In a move that raised criticism and comparison to the "order given to the England football team to give a Nazi salute in Berlin in 1938," British athletes are "expected to follow the Olympic Charter, drawn up by the International Olympic Committee (IOC), which outlaws political acts."
According to The Daily Mail, "British Olympic chiefs are to force athletes to sign a contract promising not to speak out about China's appalling human rights record – or face being banned from traveling to Beijing." Athletes violating the agreement will be sent home.
As noted in the Chicago Tribune, US Olympic Committee spokesman Darryl Seibel said no "U.S. athlete would be reprimanded or censured for expressing a critical opinion about China's human rights record, so long as it is done in an appropriate setting.

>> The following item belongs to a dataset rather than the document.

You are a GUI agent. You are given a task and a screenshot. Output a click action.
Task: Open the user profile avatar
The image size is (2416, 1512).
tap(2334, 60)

The code of conduct that 2008 U.S. Olympians will sign asks them only to respect the terms of the Olympic Charter."
Said Sibel, "We will not prohibit free speech, but in speaking with our athletes, most seem to feel it would be highly inappropriate to use the Games as a forum to make a political statement."

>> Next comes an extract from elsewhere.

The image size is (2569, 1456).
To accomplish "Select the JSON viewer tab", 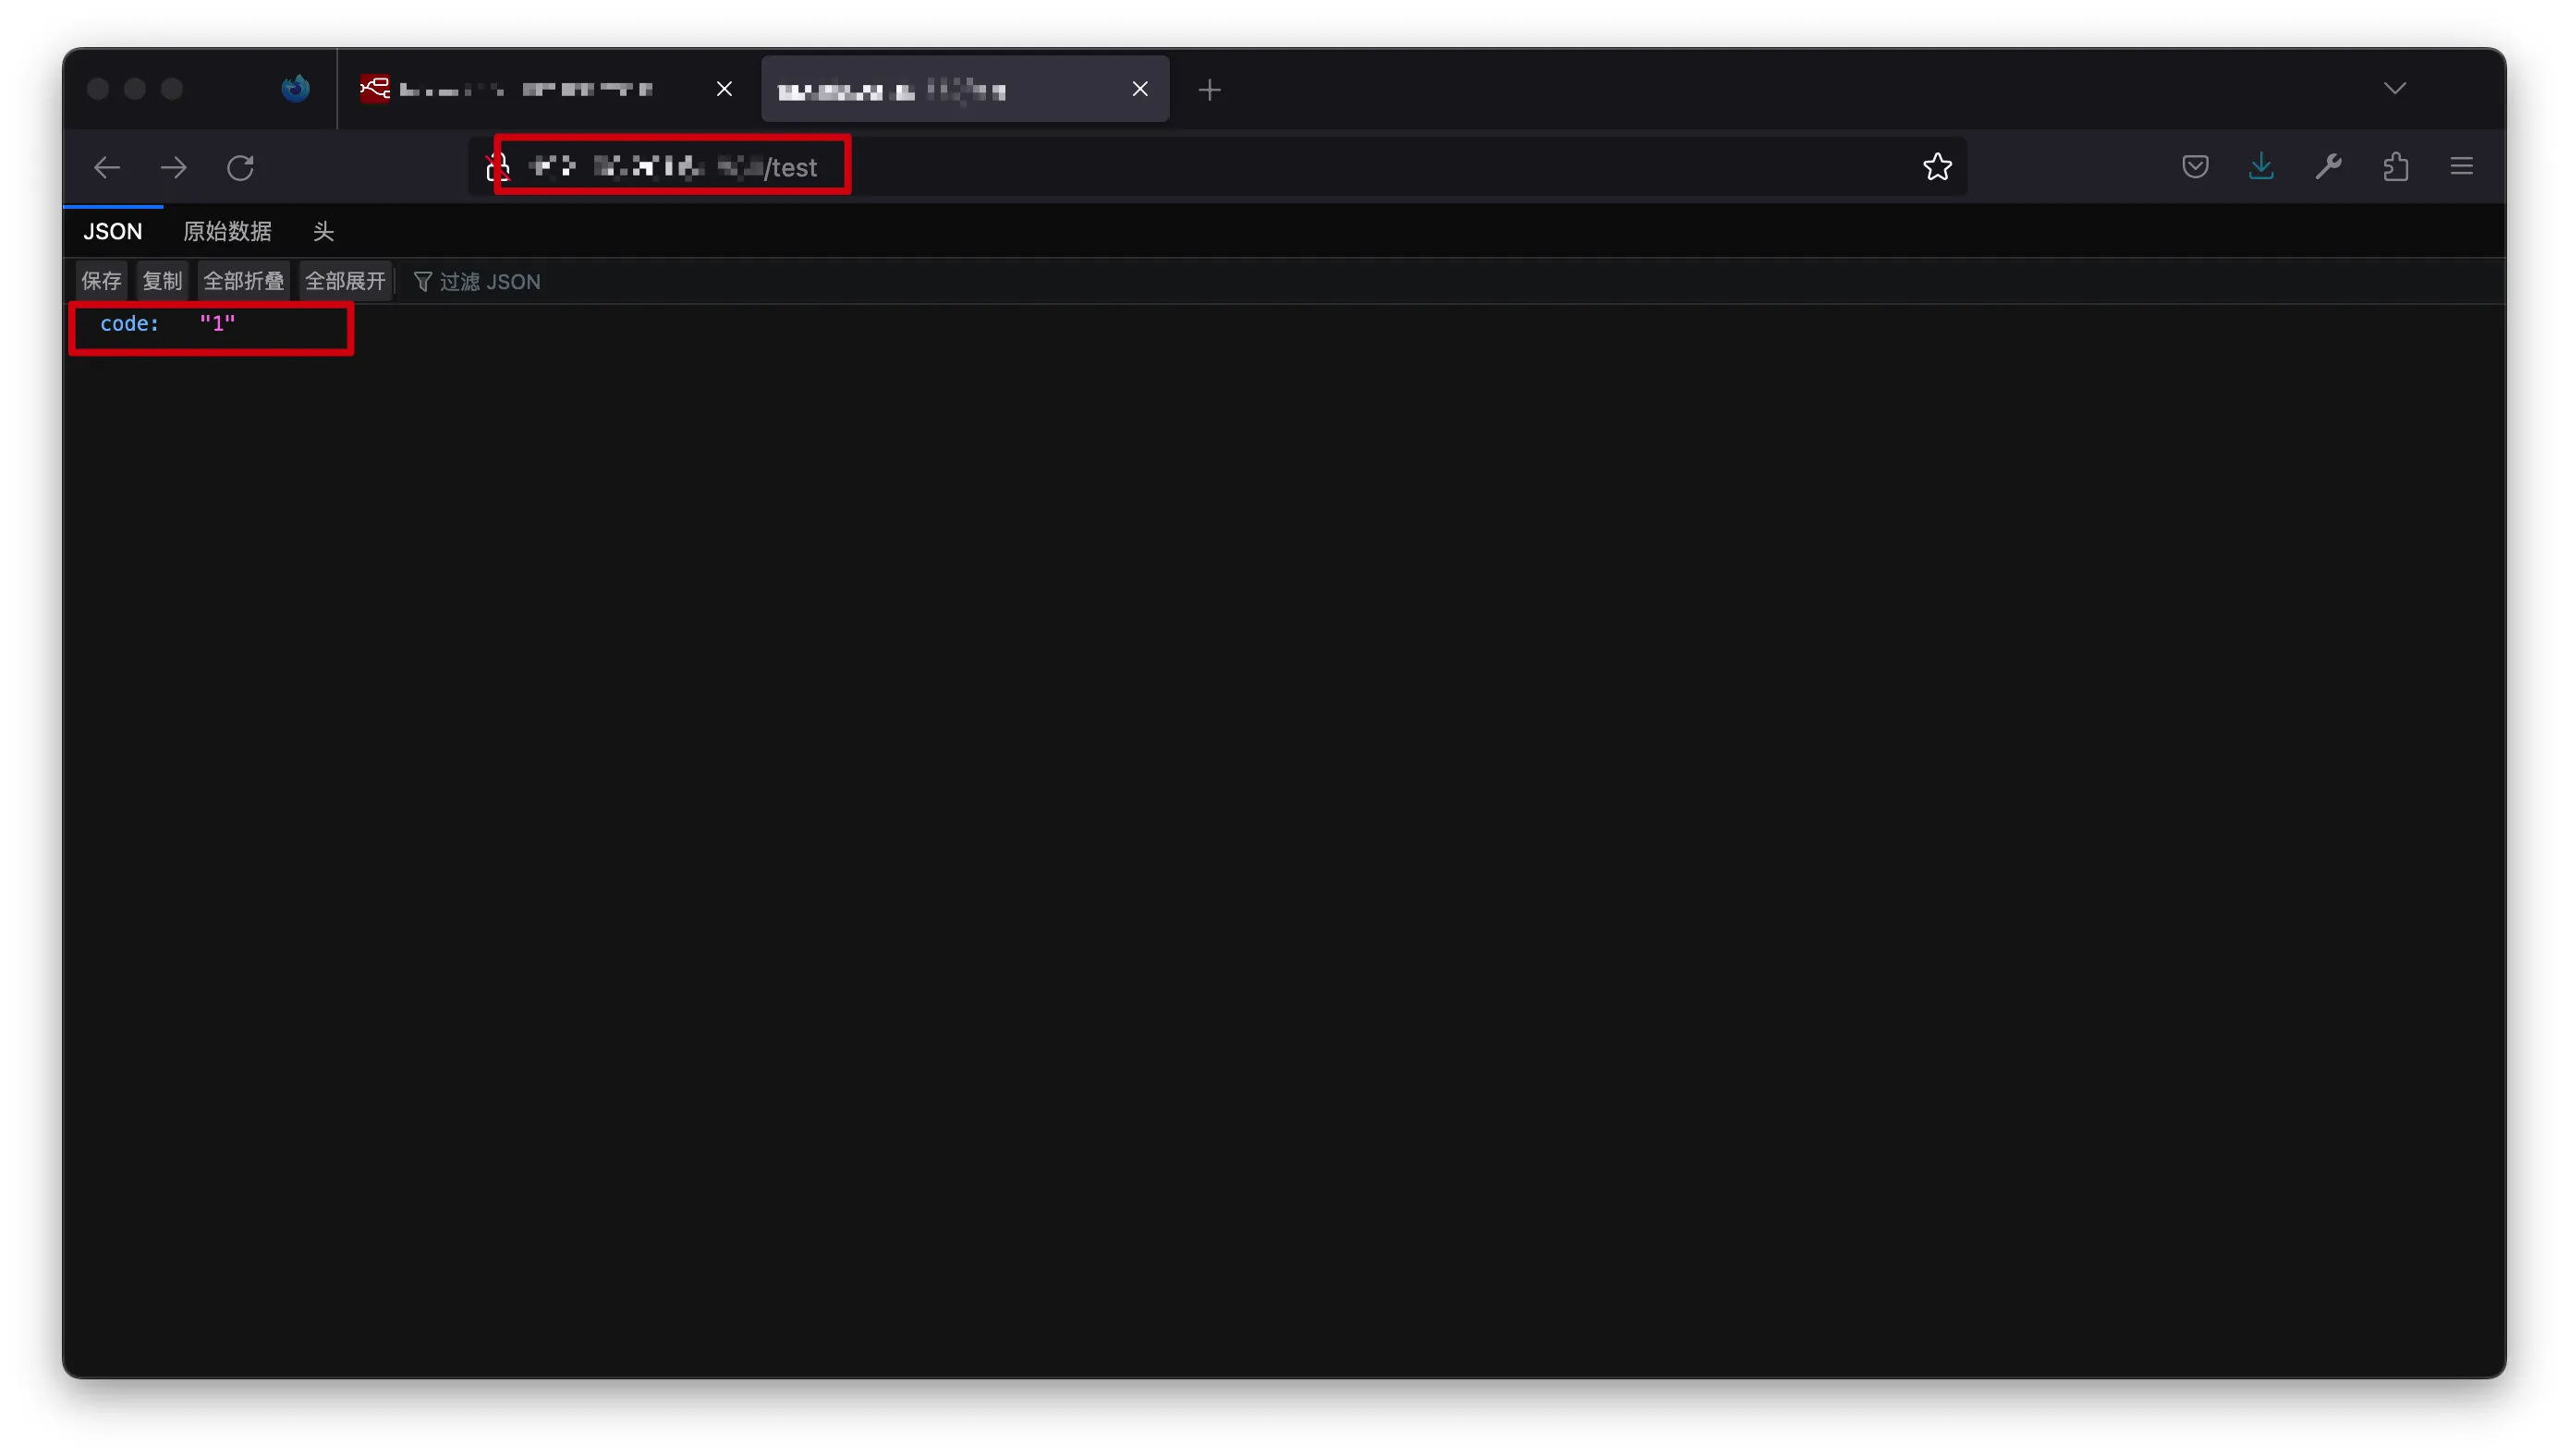I will click(112, 232).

Rule 51 (3) of the Olympic Charter says, "No kind of demonstration or political, religious or racial propaganda is permitted in any Olympic sites, venues, or other areas." In layman's terms, athletes can say, do and wear what they please, so long as it is not done in Olympic Village.

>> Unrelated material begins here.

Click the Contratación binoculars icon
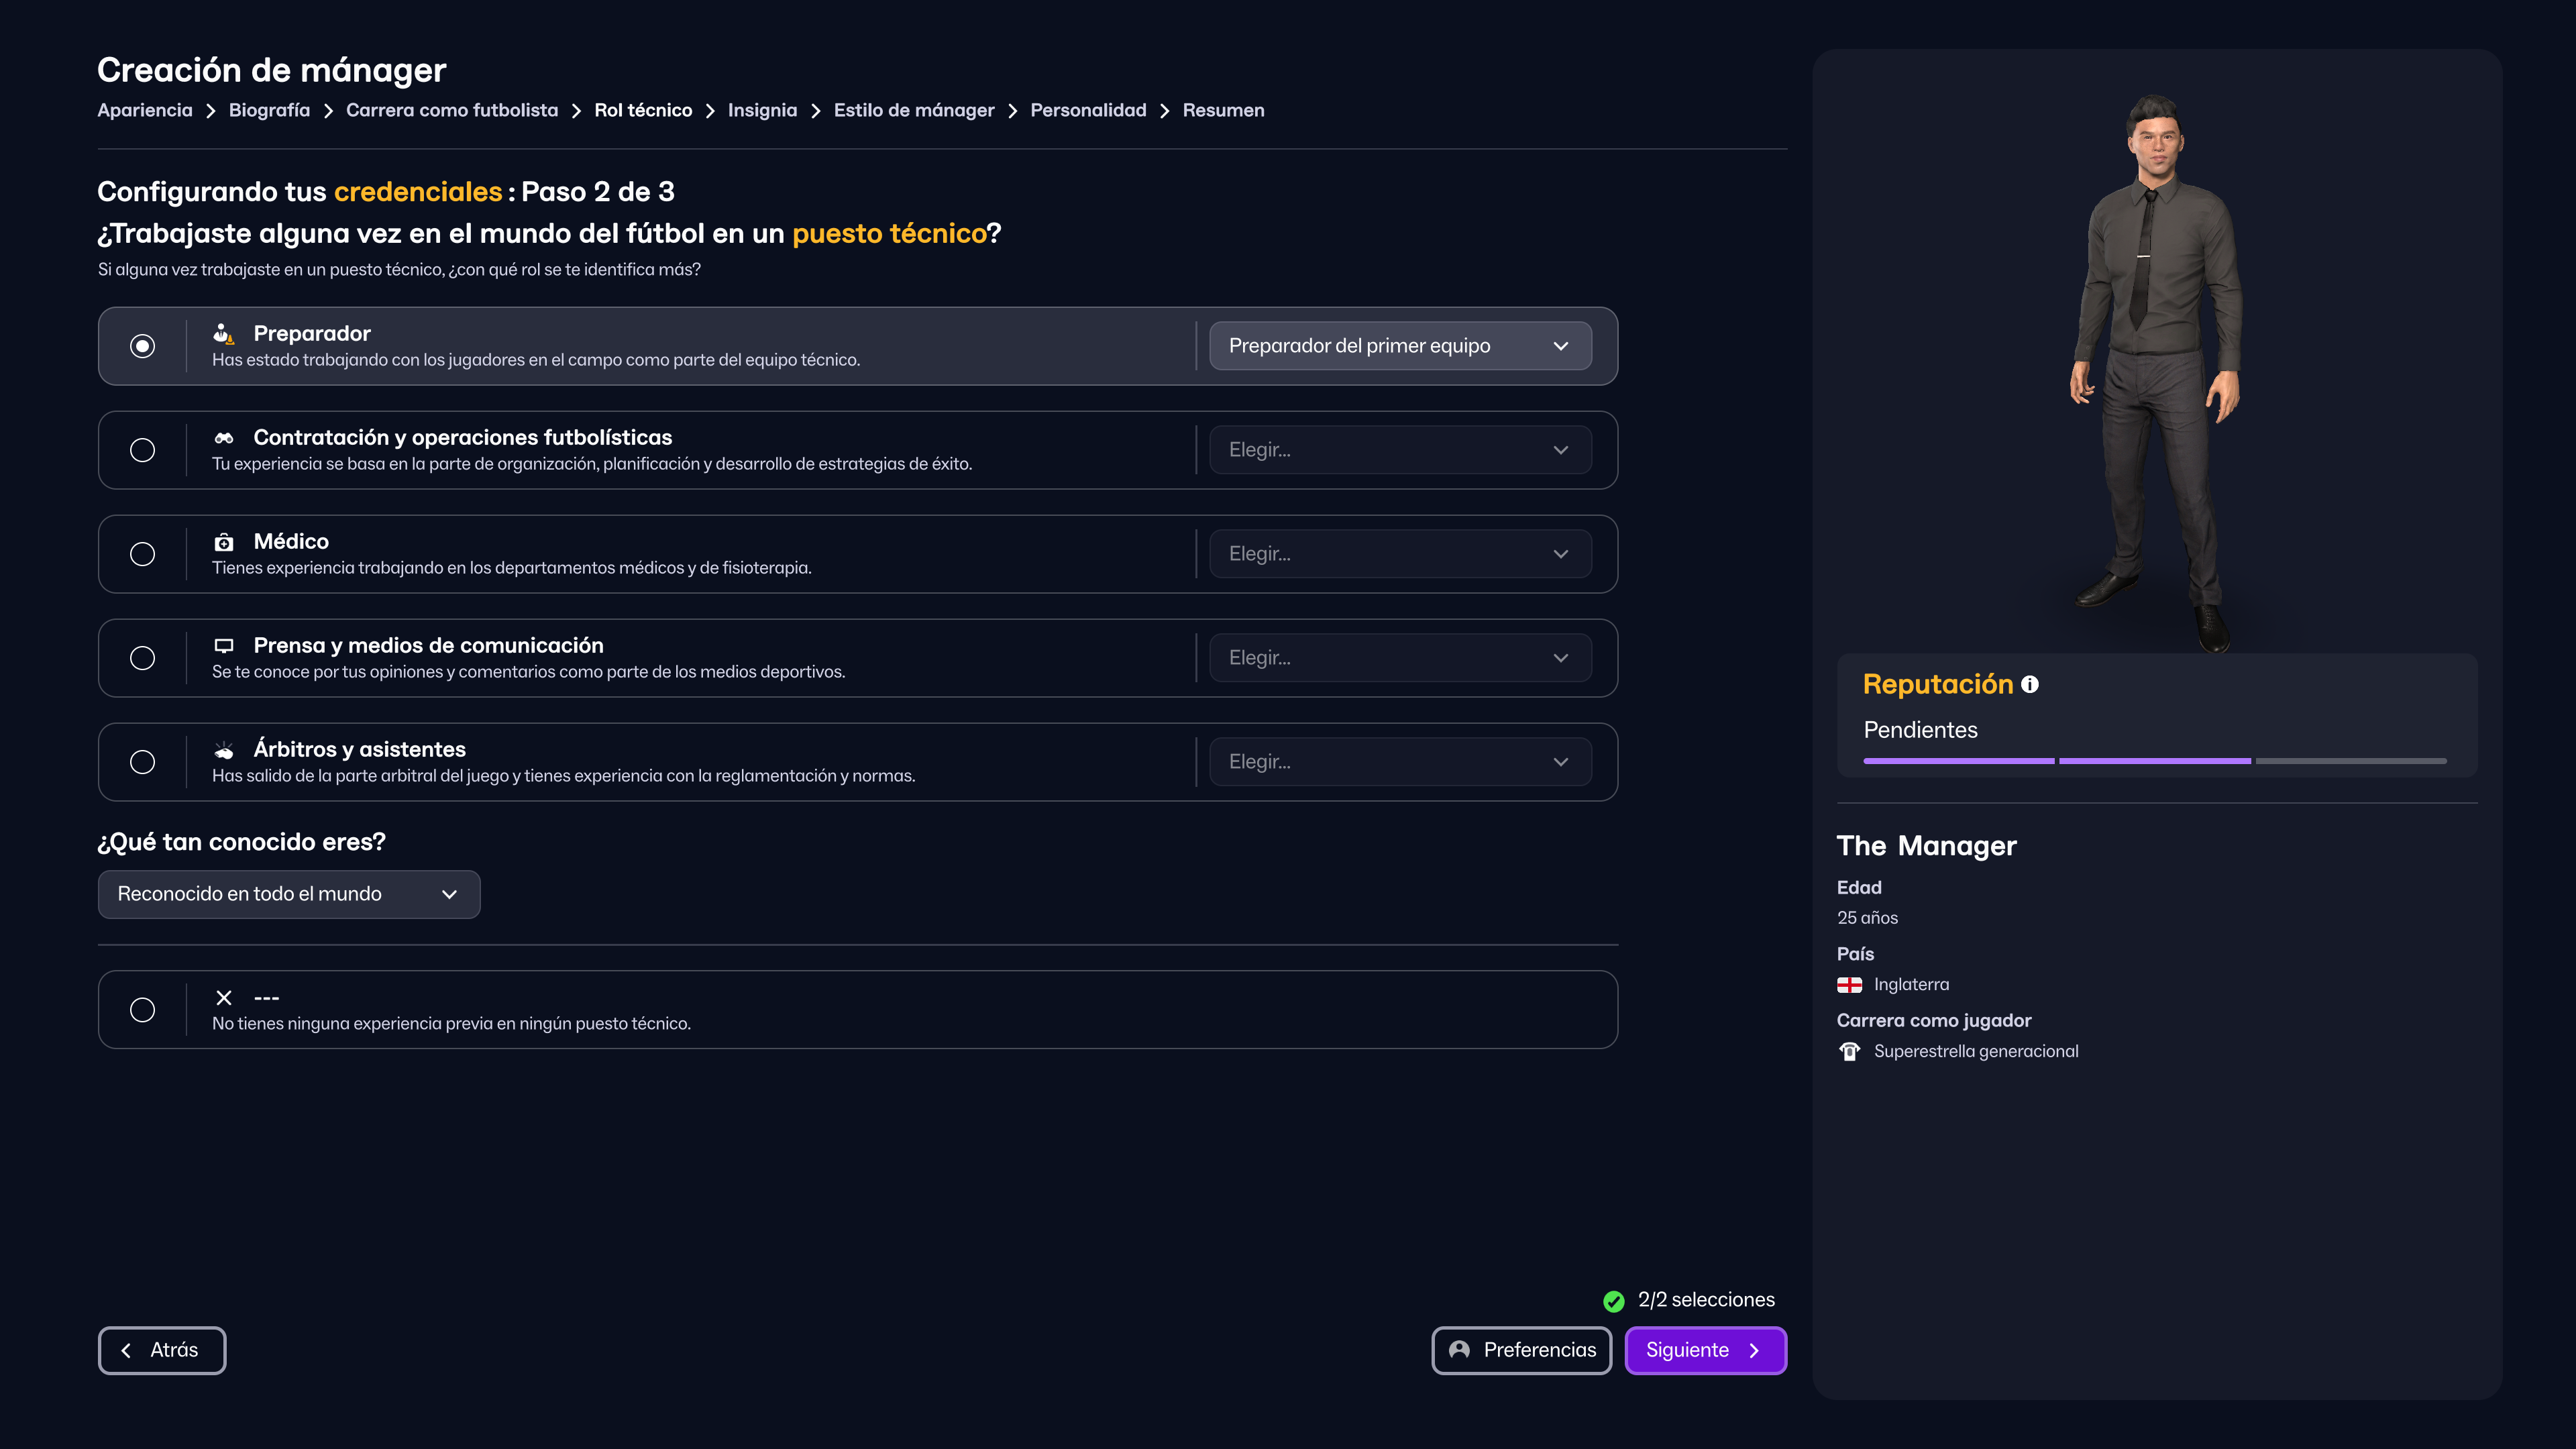The image size is (2576, 1449). [223, 438]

British human rights activists and athletes alike are torn.
From the Daily Mail piece: Darren Campbell, Olympic relay gold winner at the 2004 Games in Athens, said the BOA's move would “heap extra pressure on athletes”. But he added: “We are there to represent our country in sporting terms, just as our Army do when they go off to war. It is not supposed to be about politics.”
While we often on this site criticize athletes and celebrities alike for the vocal, and sometimes misinformed, political advocacy, we recognize that there are few global forums that match the Olympic games for its international exposure. And certainly there is a precedence for athletes and competing nations using the Games to shed light on international social injustices.
In addition to the 1938 incident (the Games in which Jesse Owens took home 4 golds with Hitler looking on), past Olympic political "defiance" includes the 1980 boycott of the Moscow games in protest at the Soviet invasion of Afghanistan, and Tommie Smith and John Carlos' black power salute in Mexico City, which resulted in each's suspension.
While athletes themselves may be gagged at the Beijing Olympics, the threat of censorship itself will certainly elevate public consciousness of issues surrounding the Chinese government, as well as other relevant issues across the globe.